The Irony of SSC-Khaatumo’s Applause
Perhaps the most tragic irony of this constitutional maneuver lies in the reaction of SSC-Khaatumo le

aders.
These leaders have recently struggled — at enormous human cost — to free themselves from Somaliland’s administration and seek recognition within the Federal Republic of Somalia.
Yet some of them have applauded the very constitutional amendments that may now remove Somaliland regions from the jurisdiction of the Somali constitution.
If Article 190 (2) is implemented as written, the implications are stark:
The Federal Constitution does not apply to Somaliland territories.
SSC-Khaatumo territories are historically classified within those same regions.
The question therefore becomes unavoidable:
Under which constitution would SSC-Khaatumo exist?
This is the political trap hidden inside careless applause.
Villa Somalia’s Dangerous Precedent
Even beyond the Somaliland issue, the broader danger is the precedent being established.
If one administration can unilaterally amend the constitution to redefine the territorial scope of the Somali state, then tomorrow another administration can amend it again to:
dissolve federalism
extend presidential mandates
abolish regional autonomy.
A constitution manipulated by executive power ceases to be a constitution.
It becomes a political weapon.
And once that door opens, no leader will be able to close it again.
The Silence of the International Community
Equally troubling is the silence of Somalia’s international partners.
For years they have preached:
constitutional order
rule of law
inclusive governance.
Yet today they appear strangely passive while the foundational document of Somali statehood is rewritten through procedural shortcuts and political intimidation.
If the constitution can be altered in this manner, then the entire post-2012 political settlement collapses.
And with it collapses the fragile architecture holding Somalia together.
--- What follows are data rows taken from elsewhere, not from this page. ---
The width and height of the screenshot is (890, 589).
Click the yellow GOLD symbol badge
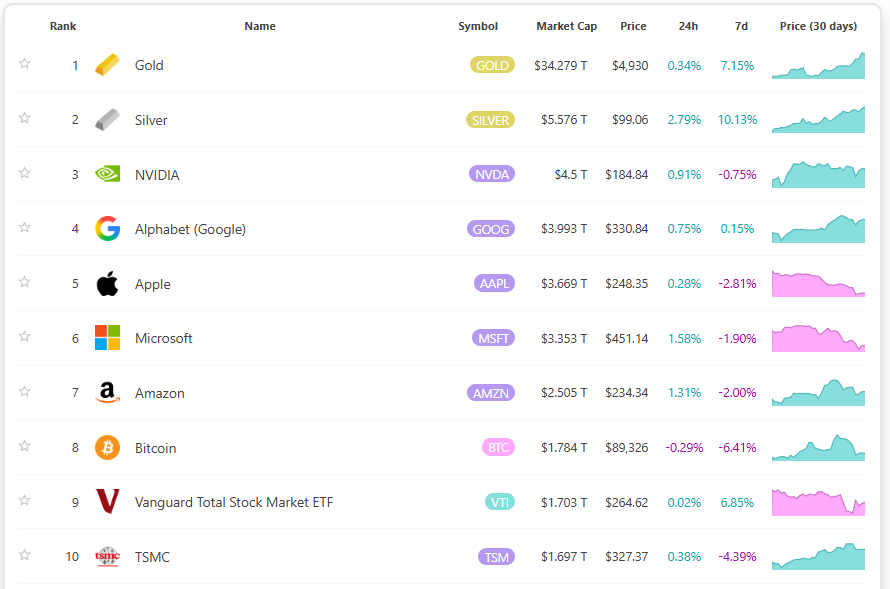point(492,65)
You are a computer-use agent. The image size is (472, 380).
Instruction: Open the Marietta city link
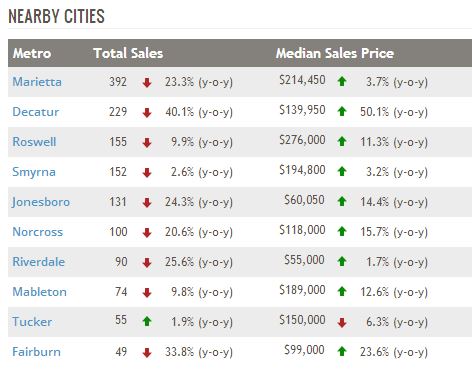click(37, 82)
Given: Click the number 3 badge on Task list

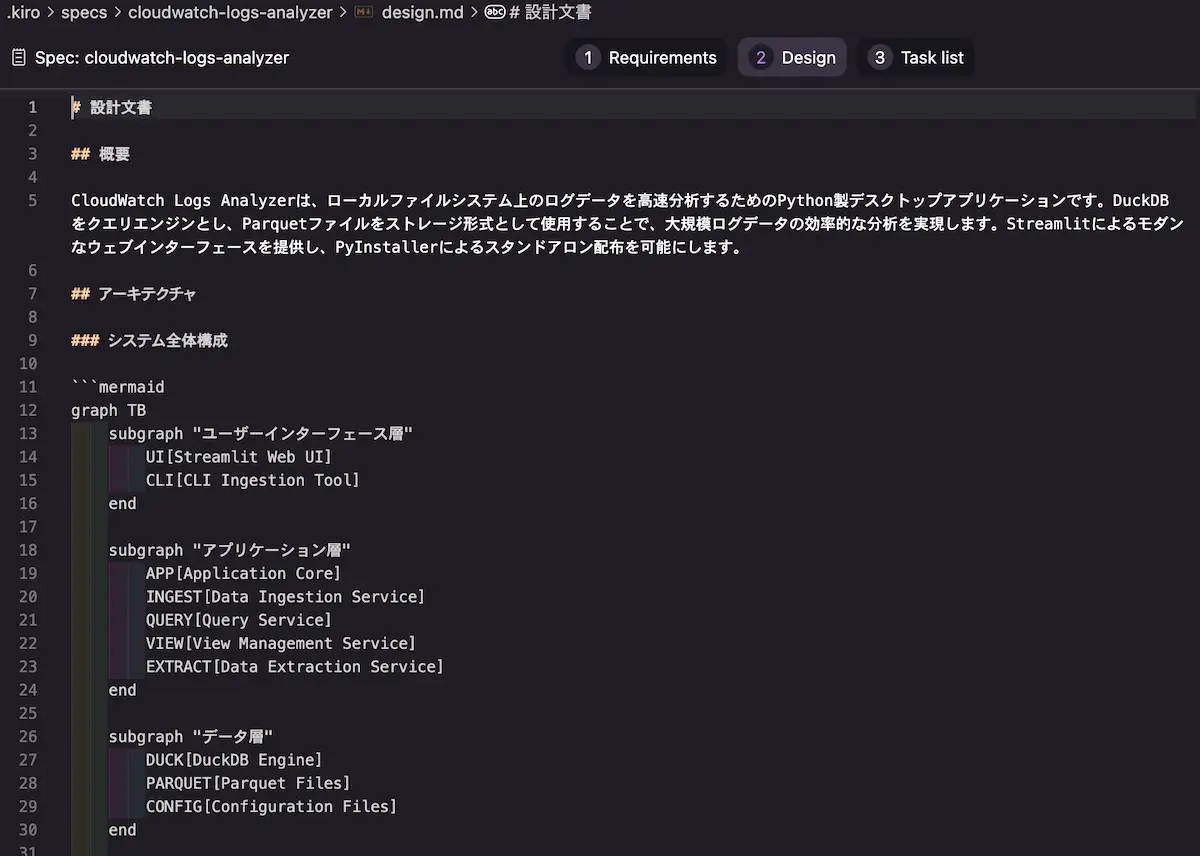Looking at the screenshot, I should [x=879, y=58].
The Road to Constitutional Chaos
Somalia now faces a stark choice.
Either:
Restore constitutional legitimacy by annulling unilateral amendments and returning to the 2012 consensus framework,
or
Continue down a path where the constitution becomes a tool of temporary political power, producing endless cycles of crisis.
History has already taught Somalis what happens when leaders attempt to impose political settlements without national agreement.
It leads not to stability — but to fragmentation.
A Nation Cannot Be Amended Like a Paragraph
President Hassan Sheikh Mohamud may believe he is reshaping Somalia’s political architecture.
But constitutions are not engineering blueprints to be redesigned by one administration.
They are the collective contract of a nation.
Break that contract — and the state itself begins to unravel.
Somalia has already paid a catastrophic price for political arrogance once before.
It would be tragic if the country were now walking toward the same cliff again — this time through the pages of its own constitution.